EXCERPTED RECORDS ::
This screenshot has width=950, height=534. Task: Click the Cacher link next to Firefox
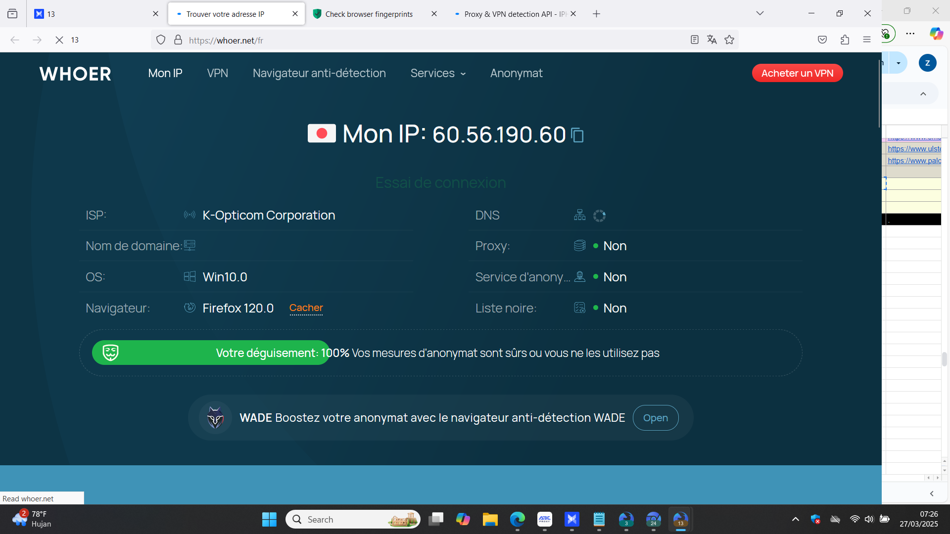click(x=306, y=308)
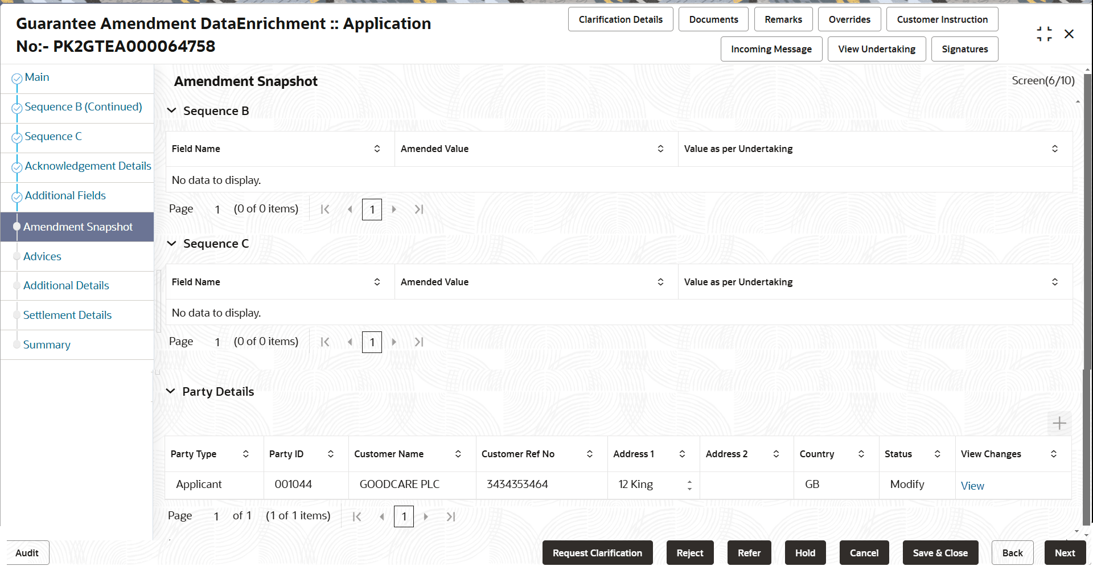
Task: Sort the Customer Ref No column
Action: [589, 454]
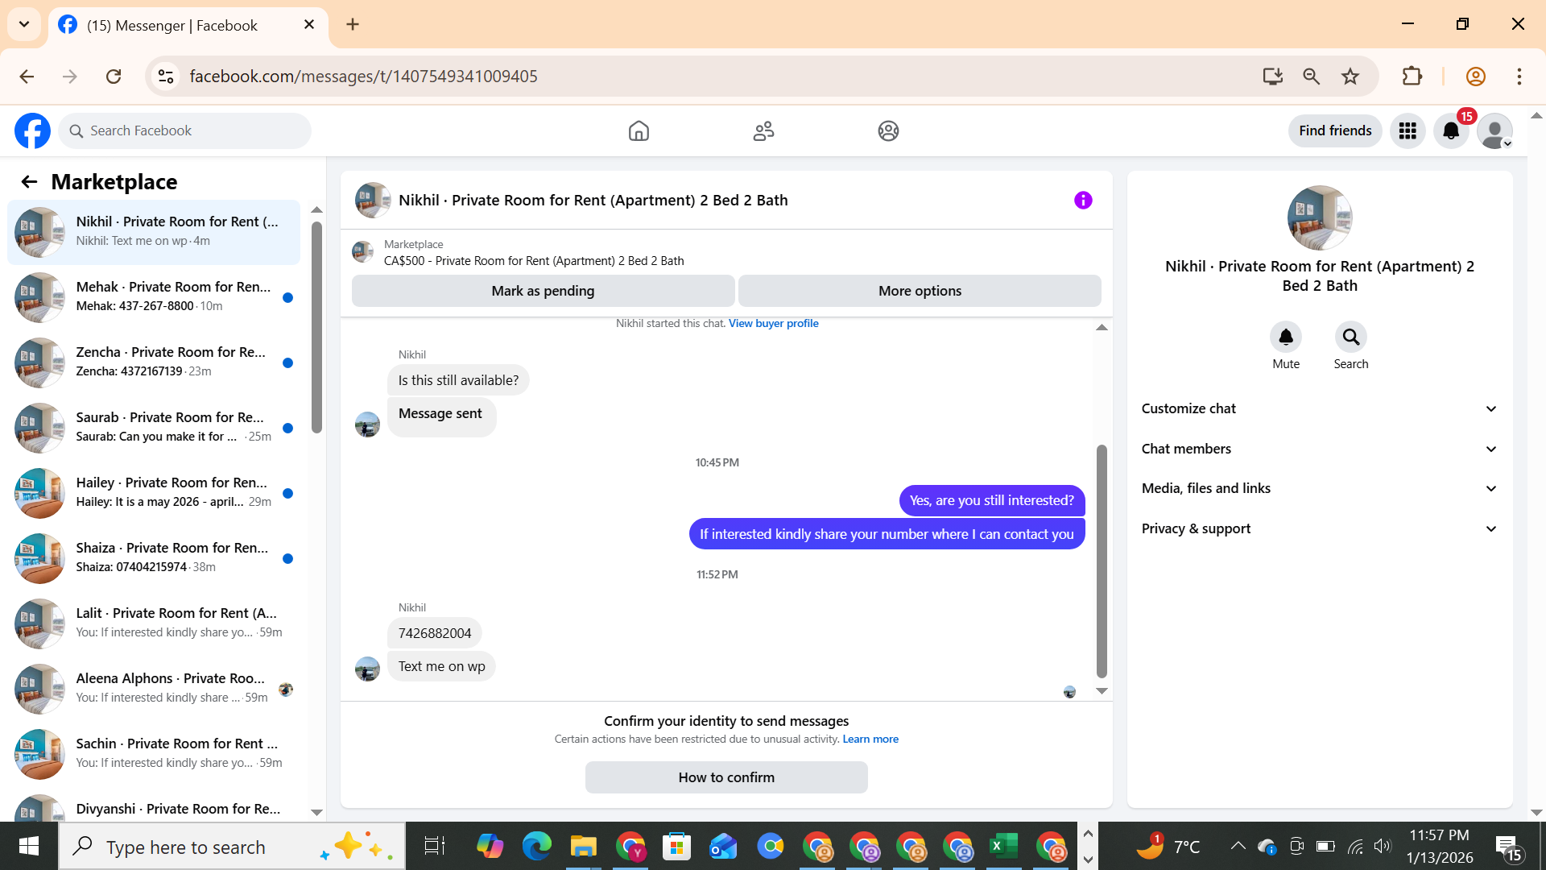Expand the Chat members section
The height and width of the screenshot is (870, 1546).
1319,449
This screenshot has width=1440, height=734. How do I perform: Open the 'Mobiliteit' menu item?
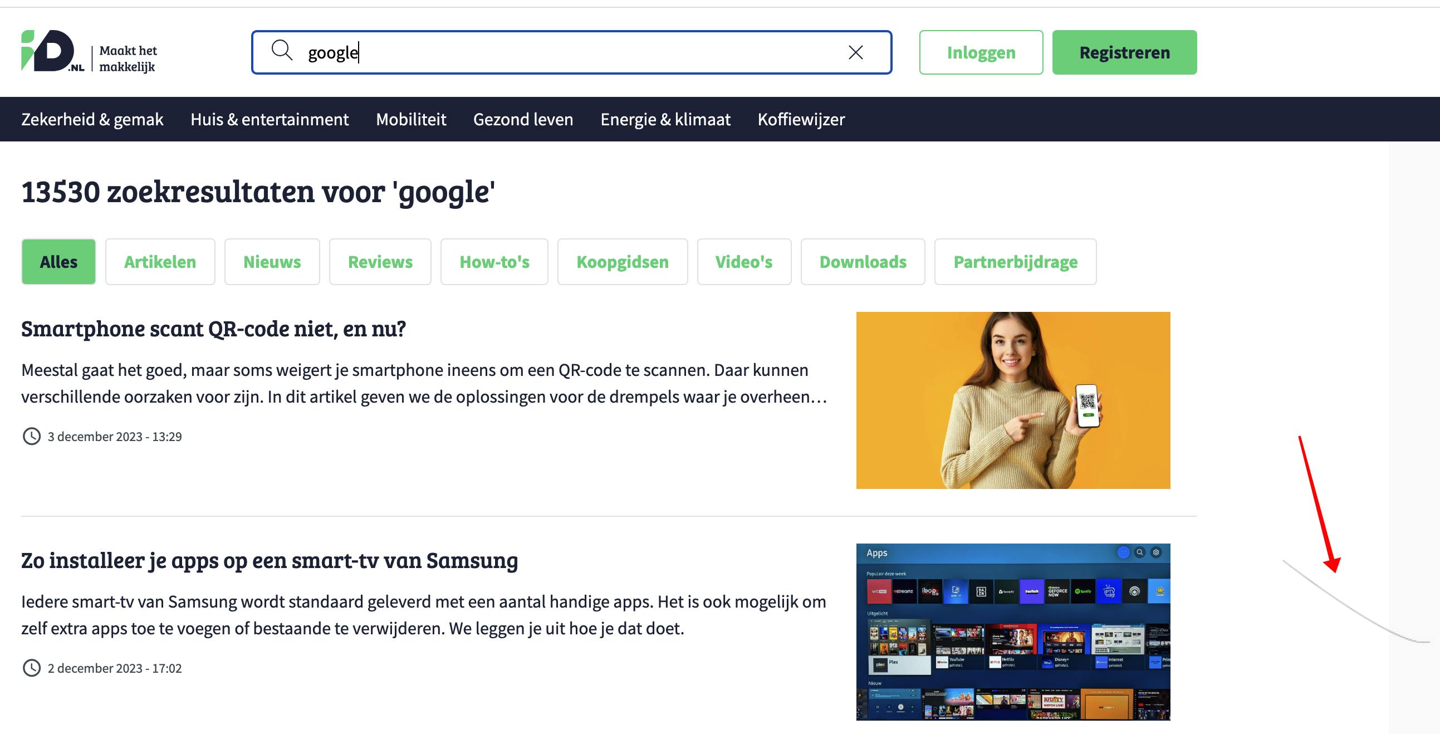pyautogui.click(x=411, y=119)
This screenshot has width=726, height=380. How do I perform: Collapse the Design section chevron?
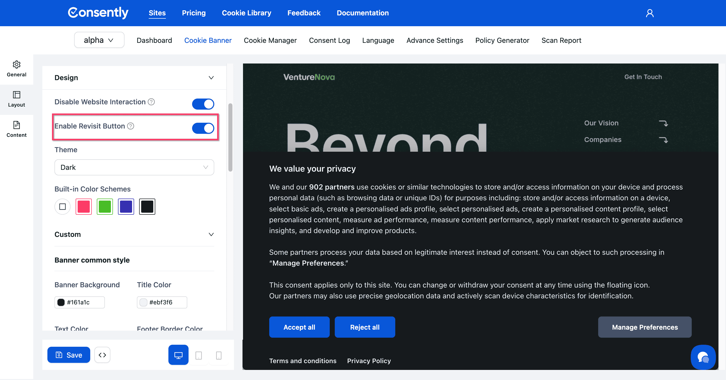[211, 78]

TASK GOAL ::
Pictures stay out of this copy; write out the entries above exactly.

YOUR RESPONSE ::
This screenshot has width=950, height=534. Task: Click the Cacher link next to Firefox
click(x=306, y=308)
Task: Sort the Customer Ref No column
Action: [589, 454]
Expand the Chat members section
The height and width of the screenshot is (870, 1546).
1319,449
This screenshot has width=1440, height=734. How do I perform: Open the 'Mobiliteit' menu item?
pyautogui.click(x=411, y=119)
This screenshot has width=726, height=380. How do I perform: Collapse the Design section chevron?
[211, 78]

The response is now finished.